It was a night to remember.

Minister lauches social impact Bond Pilot. { Politics }

Prisons Minister Crispin Blunt and David Hutchison, Chief Executive of social investment organisation Social Finance, are today visiting HMP Peterborough to launch the Social Impact Bond (SIB) pilot.

The Social Finance run SIB pilot is the first scheme in the world that has used new funding from investors outside government to reduce reoffending with offenders. Investors will only receive returns on their investment from the Ministry of Justice if they reduce reoffending by a set amount.

At a time of tight public finances, payment by results models, such as the Social Impact Bond, can tap into new sources of funding to reduce reoffending and provide value for money for the tax payer

Justice Minister Crispin Blunt said:

“Our priorities are to punish offenders, protect the public and provide access to justice. But we want to initiate a more constructive approach to rehabilitation and sentencing, and re-think whether putting more and more people into custody really does make people safer.

“We want to actively involve individuals and voluntary and community organisations – not just in tackling crime and re-offending but in helping to keep people out of the criminal justice system in the first place. This payment by results pilot is both innovative and imaginative. I am delighted to be launching it at HMP Peterborough today.”

The six-year SIB pilot scheme in Kalyx-run Peterborough prison, run by Social Finance, will prepare around 3,000 short term prisoners for their lives post-release and will work with them to prevent a return to a life of crime

If these services are successful and re-offending drops by more than 7.5 per cent within six years, investors receive a payment representing a proportion of the cost of re-offending. The payment will increase based on the reduction in re-offending with the total cost of the project capped at £8m.

Secretary of State for Justice Kenneth Clarke MP said:

“This Government has a historic opportunity to initiate a more constructive approach to rehabilitation. This means making prisons places of punishment, but also of education, hard work and change. As part of our radical approach to rehabilitation we are considering a range of payment by results schemes like the Social Impact Bond.

************

Work item:
Please pick up the article on the Social Impact Bond pilot after its last sentence and continue it. The rows play no part in this.

************

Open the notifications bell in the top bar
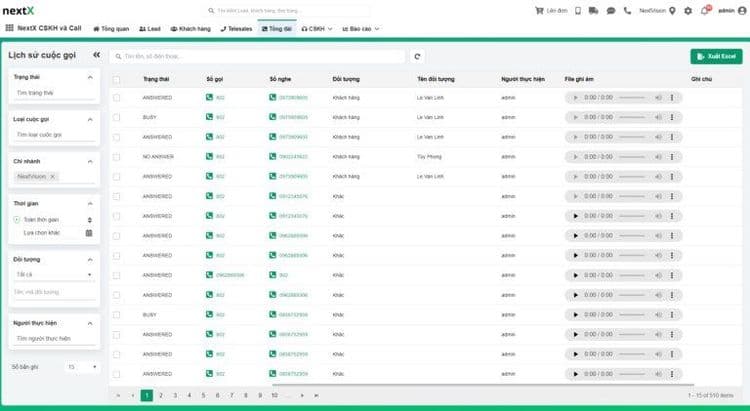 point(705,11)
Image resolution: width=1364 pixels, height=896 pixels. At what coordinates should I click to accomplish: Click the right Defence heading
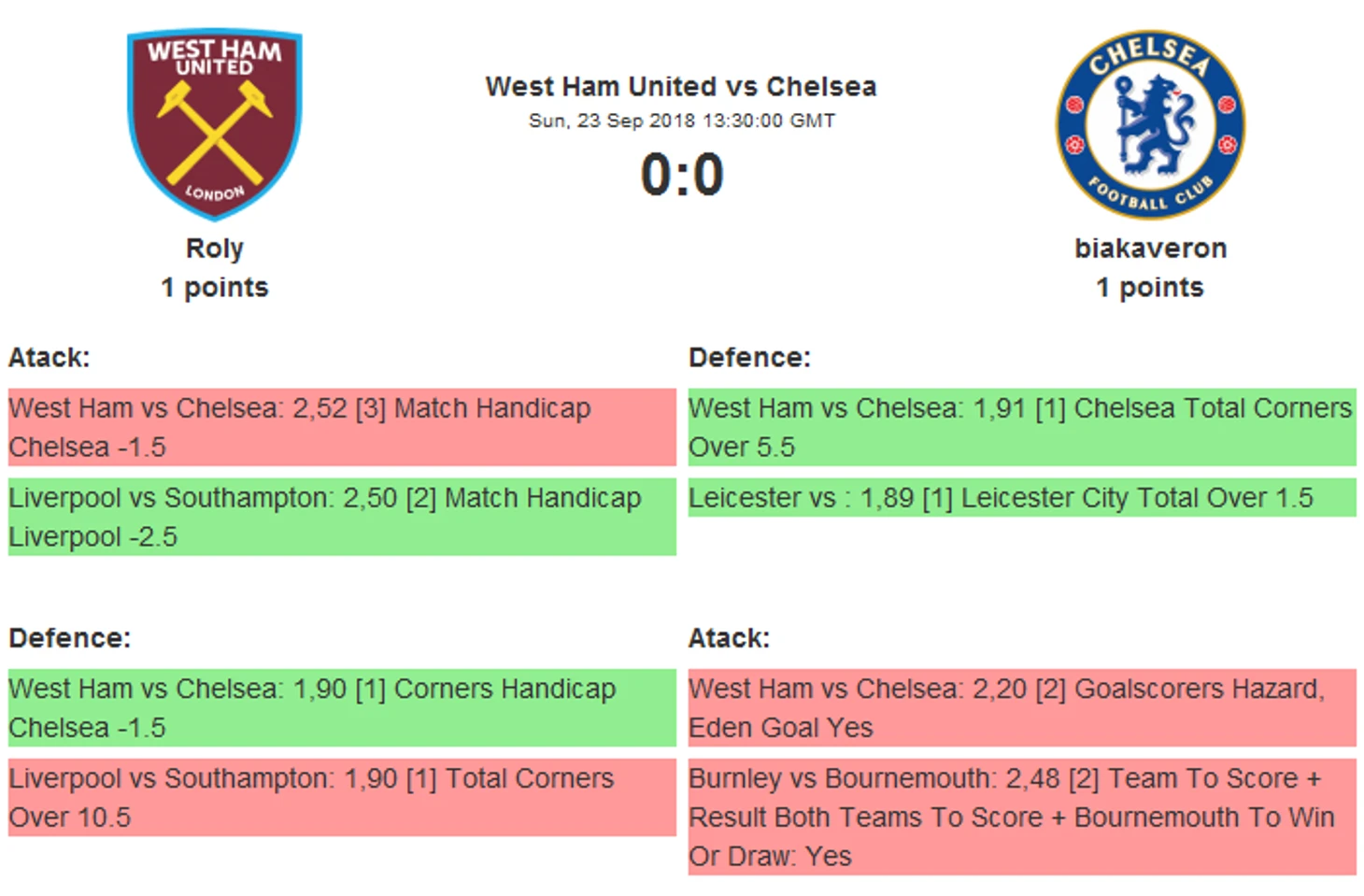coord(749,358)
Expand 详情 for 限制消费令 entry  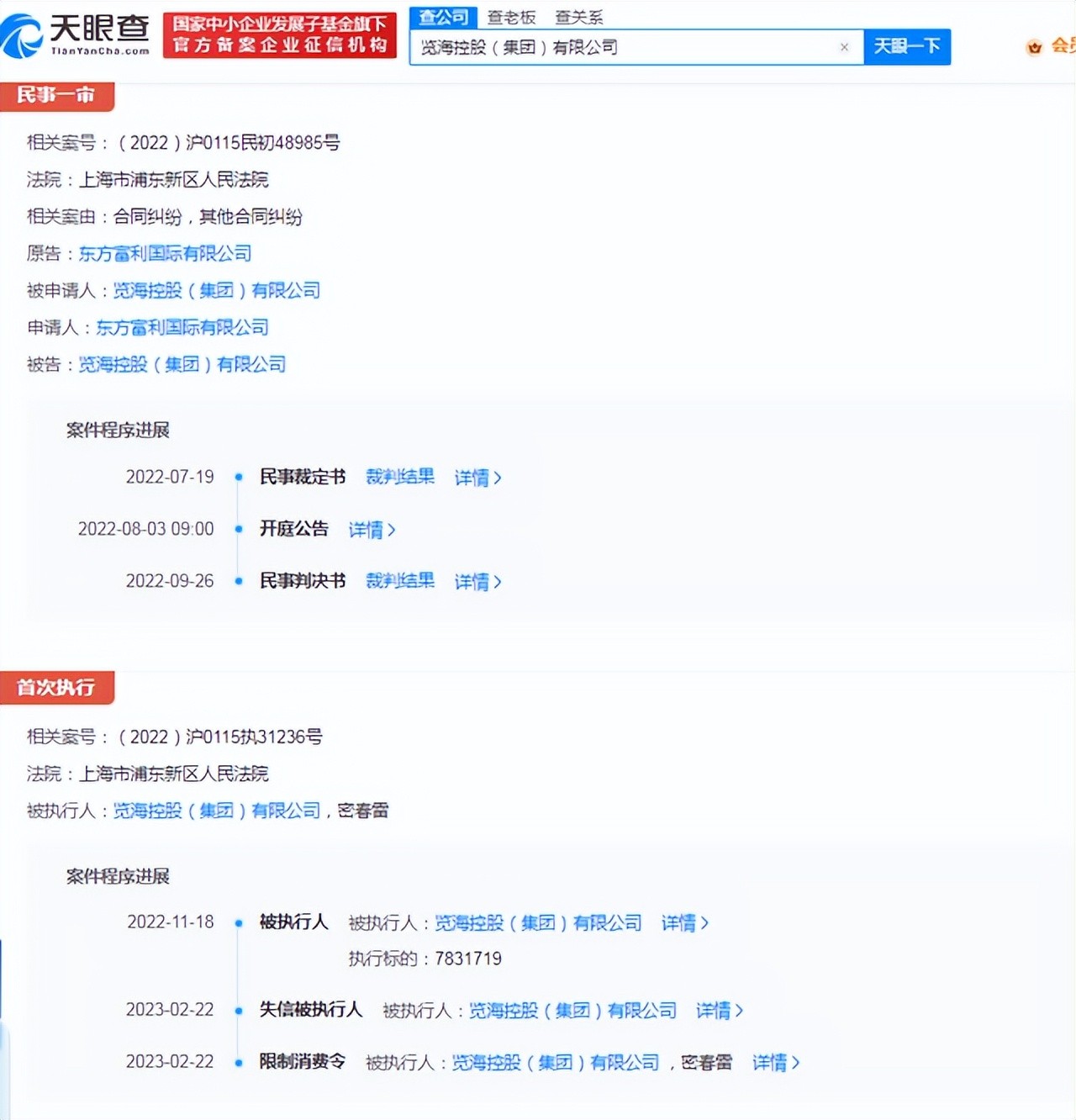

************

Your response:
“The voluntary and private sectors will be crucial to our success and we want to make far better use of their enthusiasm and expertise to get offenders away from the revolving door of crime and prison.”

David Hutchison, Chief Executive of Social Finance commented:

“The Social Impact Bond aligns the interests of government, charities, social enterprises and socially motivated investors around a common goal. We are delighted to be launching the first such structure in the world here at Peterborough.

Our work is driven by a desire to transform society’s ability to invest in addressing its most intractable problems. Developing the Social Impact Bond market will take years, but we believe that with care it can enable future investment of hundreds of millions of pounds a year in these crucial areas.”

Social Finance has raised capital from social investors that will be used to pay for the services in the prison and outside in the community. It is expected to close the £5 million fund by the end of the year. Initial investors include the Esmée Fairbairn Foundation, the Monument Trust and committed individuals.

The development of Social Impact Bonds has been supported by a number of partners including Allen & Overy, Kalyx and the Cambridgeshire and Peterborough community including the Criminal Justice agencies, Local Authority and the voluntary sector.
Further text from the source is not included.